The project will be fully functional by June-July and inject 969MW electricity in the national grid. The project with capacity of 969MW electricity will generate 5150Gegawatt per hour at the levelised tariff of 13.50 per unit for 30 years. The annual benefits of the project have been estimated at Rs55 billion.
Prime Minister Shahid Khaqan Abbasi will witness the inauguration ceremony of the project.
Seeing is believing! Neelum-Jhelum Hydro Power Project is a world class hydro power facility executed under the deep mountains where geology is neither predictable nor readable. Never in Pakistan has such a complex project, which is of its own kind and is being branded as the new wonder of Pakistan because 10 percent of the project meaning by that dam is on surface and 90 percent is underground with water-way system comprising 52km tunnels. Besides, transformer hall and powerhouse is also underground. Kishenganga of 330MW has been erected by India on the same tributary of Neelum river which is termed in India Ganga tributary.
The Neelum-Jehlum project has been completed on Neelum river in AJK. As the water which was destined to reach Pakistan has been diverted in the wake of Kishenganga project by India therefore 10 percent water flows will be affected and owing to this very reason the project will produce electricity 500MW less from 969MW on an average.

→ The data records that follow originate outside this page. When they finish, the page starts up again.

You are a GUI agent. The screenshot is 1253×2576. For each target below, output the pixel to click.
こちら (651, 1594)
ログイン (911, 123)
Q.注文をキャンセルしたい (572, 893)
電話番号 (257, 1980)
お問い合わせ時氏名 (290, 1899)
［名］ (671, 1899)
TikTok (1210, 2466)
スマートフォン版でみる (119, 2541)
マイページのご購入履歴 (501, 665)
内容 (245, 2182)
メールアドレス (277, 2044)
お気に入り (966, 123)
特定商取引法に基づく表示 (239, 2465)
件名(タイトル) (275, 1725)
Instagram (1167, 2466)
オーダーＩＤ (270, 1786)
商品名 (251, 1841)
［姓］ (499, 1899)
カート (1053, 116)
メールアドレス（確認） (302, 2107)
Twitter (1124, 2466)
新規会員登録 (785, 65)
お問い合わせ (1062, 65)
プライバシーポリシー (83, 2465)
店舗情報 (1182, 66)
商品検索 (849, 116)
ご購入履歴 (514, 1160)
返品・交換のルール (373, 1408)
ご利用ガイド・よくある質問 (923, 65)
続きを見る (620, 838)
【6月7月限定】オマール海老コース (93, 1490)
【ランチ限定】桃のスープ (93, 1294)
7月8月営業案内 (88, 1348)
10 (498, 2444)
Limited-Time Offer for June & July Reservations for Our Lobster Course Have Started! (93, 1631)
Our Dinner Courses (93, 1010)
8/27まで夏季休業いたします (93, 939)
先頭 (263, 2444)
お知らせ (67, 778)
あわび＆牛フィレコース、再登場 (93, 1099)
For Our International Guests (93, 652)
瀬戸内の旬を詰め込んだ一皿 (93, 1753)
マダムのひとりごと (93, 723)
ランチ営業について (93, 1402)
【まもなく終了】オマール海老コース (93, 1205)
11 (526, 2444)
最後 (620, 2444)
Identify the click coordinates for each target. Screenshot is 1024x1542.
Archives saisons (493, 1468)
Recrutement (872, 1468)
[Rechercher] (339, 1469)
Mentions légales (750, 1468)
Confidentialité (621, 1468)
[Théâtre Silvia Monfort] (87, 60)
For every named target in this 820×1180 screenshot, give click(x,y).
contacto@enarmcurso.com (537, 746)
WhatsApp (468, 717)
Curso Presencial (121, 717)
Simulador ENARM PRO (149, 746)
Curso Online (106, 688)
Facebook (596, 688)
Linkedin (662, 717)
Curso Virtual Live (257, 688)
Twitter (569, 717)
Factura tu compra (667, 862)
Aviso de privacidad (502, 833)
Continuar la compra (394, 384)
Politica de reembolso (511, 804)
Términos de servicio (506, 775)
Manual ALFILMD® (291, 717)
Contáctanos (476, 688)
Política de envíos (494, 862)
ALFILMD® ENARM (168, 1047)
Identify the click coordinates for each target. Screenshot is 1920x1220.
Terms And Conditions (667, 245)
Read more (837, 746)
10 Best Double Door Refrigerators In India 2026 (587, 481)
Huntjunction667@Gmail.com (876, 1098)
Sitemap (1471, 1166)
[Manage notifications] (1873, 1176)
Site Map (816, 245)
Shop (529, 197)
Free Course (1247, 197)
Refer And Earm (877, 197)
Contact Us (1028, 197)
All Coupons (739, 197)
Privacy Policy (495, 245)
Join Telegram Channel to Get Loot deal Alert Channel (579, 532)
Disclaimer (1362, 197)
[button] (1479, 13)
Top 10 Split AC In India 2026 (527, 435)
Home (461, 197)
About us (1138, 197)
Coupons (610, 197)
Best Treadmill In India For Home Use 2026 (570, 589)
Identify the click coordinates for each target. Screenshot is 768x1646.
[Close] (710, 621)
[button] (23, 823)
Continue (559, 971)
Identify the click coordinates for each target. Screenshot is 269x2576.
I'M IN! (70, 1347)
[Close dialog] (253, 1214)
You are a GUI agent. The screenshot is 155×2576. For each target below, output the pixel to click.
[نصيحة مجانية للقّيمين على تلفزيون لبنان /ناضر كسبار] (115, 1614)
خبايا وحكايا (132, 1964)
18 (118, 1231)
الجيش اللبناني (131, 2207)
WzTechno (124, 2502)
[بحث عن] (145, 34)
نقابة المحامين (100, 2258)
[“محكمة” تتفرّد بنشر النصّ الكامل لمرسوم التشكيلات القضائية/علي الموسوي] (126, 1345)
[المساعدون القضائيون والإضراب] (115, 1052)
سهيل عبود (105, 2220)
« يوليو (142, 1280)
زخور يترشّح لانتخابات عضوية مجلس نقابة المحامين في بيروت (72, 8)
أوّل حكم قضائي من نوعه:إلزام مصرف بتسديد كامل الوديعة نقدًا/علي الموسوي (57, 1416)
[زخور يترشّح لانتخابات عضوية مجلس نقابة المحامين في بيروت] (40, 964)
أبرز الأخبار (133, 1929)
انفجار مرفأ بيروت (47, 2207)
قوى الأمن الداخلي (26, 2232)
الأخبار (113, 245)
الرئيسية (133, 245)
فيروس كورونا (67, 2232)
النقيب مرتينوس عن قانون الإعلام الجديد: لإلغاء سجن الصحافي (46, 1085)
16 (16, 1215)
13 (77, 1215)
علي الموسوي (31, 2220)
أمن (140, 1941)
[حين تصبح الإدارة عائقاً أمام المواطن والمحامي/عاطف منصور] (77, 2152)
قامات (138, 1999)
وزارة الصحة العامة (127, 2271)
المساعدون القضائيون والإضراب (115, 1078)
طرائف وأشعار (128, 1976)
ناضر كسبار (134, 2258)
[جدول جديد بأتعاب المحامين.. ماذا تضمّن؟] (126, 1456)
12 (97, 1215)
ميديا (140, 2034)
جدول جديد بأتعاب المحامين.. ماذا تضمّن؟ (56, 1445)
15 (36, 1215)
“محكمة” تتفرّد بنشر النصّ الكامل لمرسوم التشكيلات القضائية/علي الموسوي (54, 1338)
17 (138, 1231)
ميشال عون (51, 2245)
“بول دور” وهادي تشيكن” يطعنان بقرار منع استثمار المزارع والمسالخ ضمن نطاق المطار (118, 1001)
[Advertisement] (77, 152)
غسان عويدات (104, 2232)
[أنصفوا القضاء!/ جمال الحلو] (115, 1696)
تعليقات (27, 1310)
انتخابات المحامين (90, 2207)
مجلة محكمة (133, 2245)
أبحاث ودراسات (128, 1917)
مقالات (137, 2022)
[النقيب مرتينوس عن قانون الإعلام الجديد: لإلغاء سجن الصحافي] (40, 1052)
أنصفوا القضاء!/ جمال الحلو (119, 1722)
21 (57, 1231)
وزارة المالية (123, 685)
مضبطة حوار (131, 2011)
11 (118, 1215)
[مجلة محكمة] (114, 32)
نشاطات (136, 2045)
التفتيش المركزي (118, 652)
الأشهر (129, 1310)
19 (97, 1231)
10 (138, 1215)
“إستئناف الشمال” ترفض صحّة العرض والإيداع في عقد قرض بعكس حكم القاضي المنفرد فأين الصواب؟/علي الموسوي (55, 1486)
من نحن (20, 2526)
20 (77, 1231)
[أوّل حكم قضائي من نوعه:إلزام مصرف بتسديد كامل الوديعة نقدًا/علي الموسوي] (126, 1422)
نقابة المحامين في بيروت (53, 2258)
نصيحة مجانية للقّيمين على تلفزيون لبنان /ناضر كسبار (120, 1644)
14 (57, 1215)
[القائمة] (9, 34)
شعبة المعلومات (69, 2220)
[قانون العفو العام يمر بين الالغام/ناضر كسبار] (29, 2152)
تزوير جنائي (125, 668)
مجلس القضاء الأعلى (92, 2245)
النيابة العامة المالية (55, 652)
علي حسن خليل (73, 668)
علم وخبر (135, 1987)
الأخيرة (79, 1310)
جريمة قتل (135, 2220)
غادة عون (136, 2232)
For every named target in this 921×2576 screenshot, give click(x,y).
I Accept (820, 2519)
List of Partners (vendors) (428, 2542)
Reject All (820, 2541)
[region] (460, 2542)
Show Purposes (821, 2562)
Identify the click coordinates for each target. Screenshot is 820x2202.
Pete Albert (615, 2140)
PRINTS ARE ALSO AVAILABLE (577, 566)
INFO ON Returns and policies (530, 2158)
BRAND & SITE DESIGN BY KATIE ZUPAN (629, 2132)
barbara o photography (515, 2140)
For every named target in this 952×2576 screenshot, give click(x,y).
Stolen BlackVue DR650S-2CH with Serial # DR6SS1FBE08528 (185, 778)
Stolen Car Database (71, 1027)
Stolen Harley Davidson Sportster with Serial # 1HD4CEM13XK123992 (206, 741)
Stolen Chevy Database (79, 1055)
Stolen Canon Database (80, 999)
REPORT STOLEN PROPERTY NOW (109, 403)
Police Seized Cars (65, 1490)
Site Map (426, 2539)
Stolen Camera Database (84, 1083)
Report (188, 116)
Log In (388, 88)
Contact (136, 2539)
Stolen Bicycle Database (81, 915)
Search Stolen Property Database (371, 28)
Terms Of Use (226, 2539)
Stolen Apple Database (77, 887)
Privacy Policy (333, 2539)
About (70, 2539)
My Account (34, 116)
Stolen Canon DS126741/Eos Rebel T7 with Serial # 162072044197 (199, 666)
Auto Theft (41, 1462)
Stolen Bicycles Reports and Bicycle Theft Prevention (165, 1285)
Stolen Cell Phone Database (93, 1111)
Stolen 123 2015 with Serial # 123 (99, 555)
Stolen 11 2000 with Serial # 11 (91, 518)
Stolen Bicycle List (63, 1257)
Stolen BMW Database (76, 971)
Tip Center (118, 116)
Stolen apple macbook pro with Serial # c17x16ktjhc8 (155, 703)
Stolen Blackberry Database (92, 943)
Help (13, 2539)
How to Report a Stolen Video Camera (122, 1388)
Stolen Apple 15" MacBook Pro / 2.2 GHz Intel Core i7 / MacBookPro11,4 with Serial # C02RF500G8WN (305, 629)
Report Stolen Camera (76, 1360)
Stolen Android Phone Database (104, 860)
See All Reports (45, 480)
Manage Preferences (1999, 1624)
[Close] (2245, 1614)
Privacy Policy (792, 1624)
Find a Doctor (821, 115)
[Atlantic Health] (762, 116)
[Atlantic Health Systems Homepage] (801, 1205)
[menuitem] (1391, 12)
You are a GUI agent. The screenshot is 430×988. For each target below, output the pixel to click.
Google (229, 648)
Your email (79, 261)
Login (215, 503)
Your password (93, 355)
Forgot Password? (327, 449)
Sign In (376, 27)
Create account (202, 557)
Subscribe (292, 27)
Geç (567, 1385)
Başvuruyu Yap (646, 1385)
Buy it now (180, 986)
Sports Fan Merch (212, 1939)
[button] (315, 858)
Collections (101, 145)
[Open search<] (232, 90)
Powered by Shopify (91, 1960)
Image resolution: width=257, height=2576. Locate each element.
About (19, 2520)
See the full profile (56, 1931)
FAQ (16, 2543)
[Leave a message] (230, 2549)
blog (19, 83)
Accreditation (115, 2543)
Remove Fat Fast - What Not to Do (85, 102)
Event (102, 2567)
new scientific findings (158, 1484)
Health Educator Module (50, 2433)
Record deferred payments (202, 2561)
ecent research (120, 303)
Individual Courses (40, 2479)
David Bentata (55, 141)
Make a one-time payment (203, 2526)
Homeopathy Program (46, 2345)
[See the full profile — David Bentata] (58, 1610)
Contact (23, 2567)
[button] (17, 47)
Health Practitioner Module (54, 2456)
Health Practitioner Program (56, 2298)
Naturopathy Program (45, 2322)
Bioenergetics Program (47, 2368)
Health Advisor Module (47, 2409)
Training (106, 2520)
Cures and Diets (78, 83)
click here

The project witnessed many upheavals on its way to completion and 86 percent of the project got completed without financial closure. The cost of the project has been revised for five times. Its cost started from Rs80 billion and ended up at Rs500.343 billion.
The long history of the project reveals that Executive Committee of National Economic Council (ECNEC) in 2002 approved the project at the cost of Rs84.502 billion. The cost of the project scaled up to Rs277.502 billion which the ECNEC approved in 2012 and then its cost again surged to Rs404.331 billion in 2015. And after that it was again hiked to Rs500.343 billion.
In 2002, the cost of the project was Rs84 billion but after the 2005 earthquake, the project’s design had to be modified keeping in view the fault lines passing through the project site and the scope of the project also increased. Furthermore, due to the rising value of dollar the cost of the project had escalated to over Rs277 billion. And then the cost of project was revised upward by 86 percent to Rs404 billion mainly because of the inclusion of duties, taxes which further increased up to Rs500.343 billion because of the inclusion of IDC (interests during cost) till completion of the project and the cost of the consultant.
Though the credit goes to many personalities in getting the project completed, but there is one man--- Lt Gen Muhammad Zubair (retd) who lifted the project from scratches to 86 percent without any financial closure. He is the man who played pivotal role during hard time when no donor agencies was ready to provide funding for the project.
Former Wapda chairmen, Shakeel Durrani and Zafar Mehmood also played very important roles in materialising the project.